Breakfast: 1/4 cup of Honey Roasted Honey Bunches of Oats, water, diet pills (optional, obviously)

I'll post lunch a bit late because I have school. xx

-The Eye Sore

Sunday, September 19, 2010

S I N ♥





9/20/10

I ate too much yesterday. I can feel it. I'm so scared to step on the scale in the morning, but I know that I must. I'm so sick of starting OVER AND OVER. This is a never ending cycle. 

I have finally found a place where I feel like I belong. The problem is, that place is at youth group. I am not, nor will I ever be a christian. My friends bring me in the hopes that I will one day become one. I don't want to let them down, nor do I want to lose my comfortable place, but I feel like I'm living a lie. The only divine power in my life is Ana. 

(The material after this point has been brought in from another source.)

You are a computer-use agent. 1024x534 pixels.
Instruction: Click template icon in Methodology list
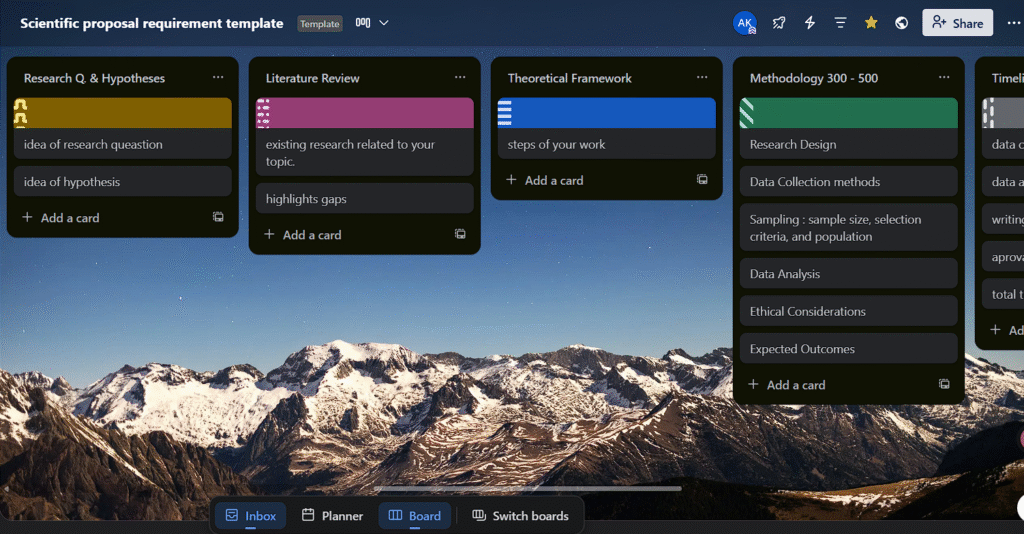(944, 384)
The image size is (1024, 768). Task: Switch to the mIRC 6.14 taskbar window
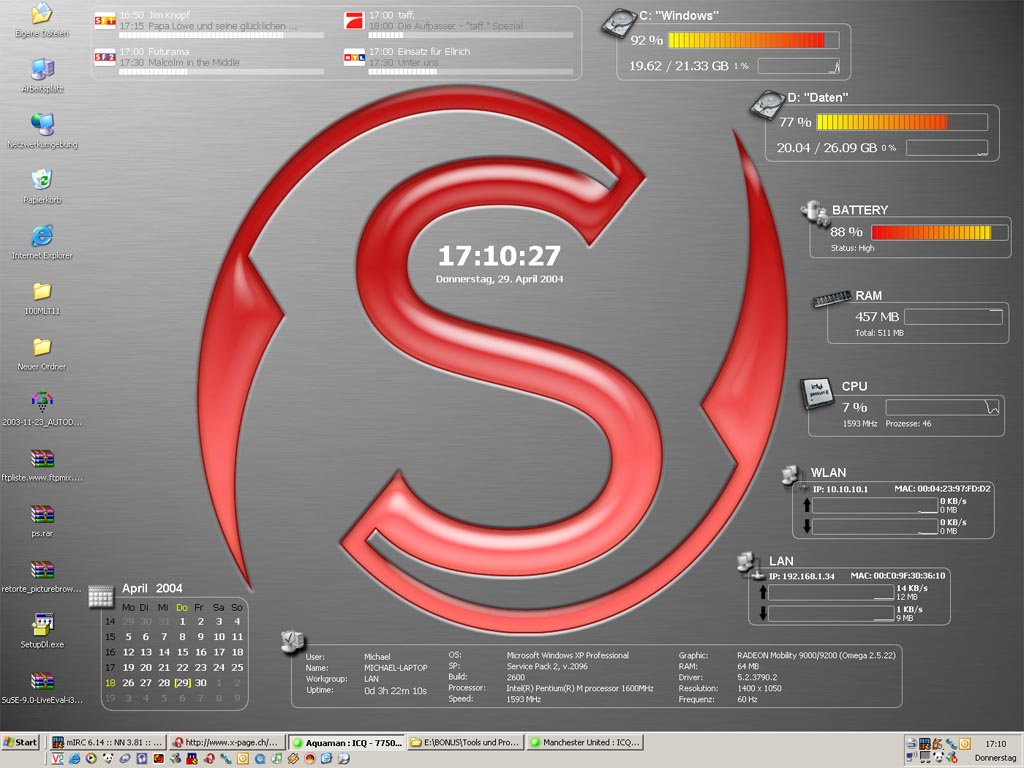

I just want this to be over. I just wish my body would look how I want. I don't want to wait, I just want to go and do it. I don't want to lose the last ounce of faith I have left.


-The Eye Sore

I don't understand it.

I wince at my reflection.
The mirror is a disease.
With a mind like mine,
im nowhere near "At ease".

Shove the plate away.
Say i already ate.
Am i really passing?
Am i doing great?

Im no expert,
Barley a beginner.
But after a little practice,
you can avoid your dinner.

Step on the scale,
hope for perfection.
but you know by now,
the fat is an infection.

Stare at the dark,
wait for a brighter black.
Enjoy happiness now,
For the demons will come back...

Saturday, September 18, 2010

This time, I won't try 9/18/10

I'm starting over for the one millionth time. I believe I have finally found the key to success. Surprisingly, I have found it by being a part of the marching band. In marching, our director always pushes us above and beyond our full potential. Sometimes it hurts, but it only makes us better in the long run. We had a competition today and came in first. That has never happened. 

I believe I can apply this to dieting. As I struggle to lose weight, the one thing I keep coming back to is, why don't I try hard enough? In marching band, there is not try. There is only DO. I simply need to stop trying to lose weight, and start actually doing it. 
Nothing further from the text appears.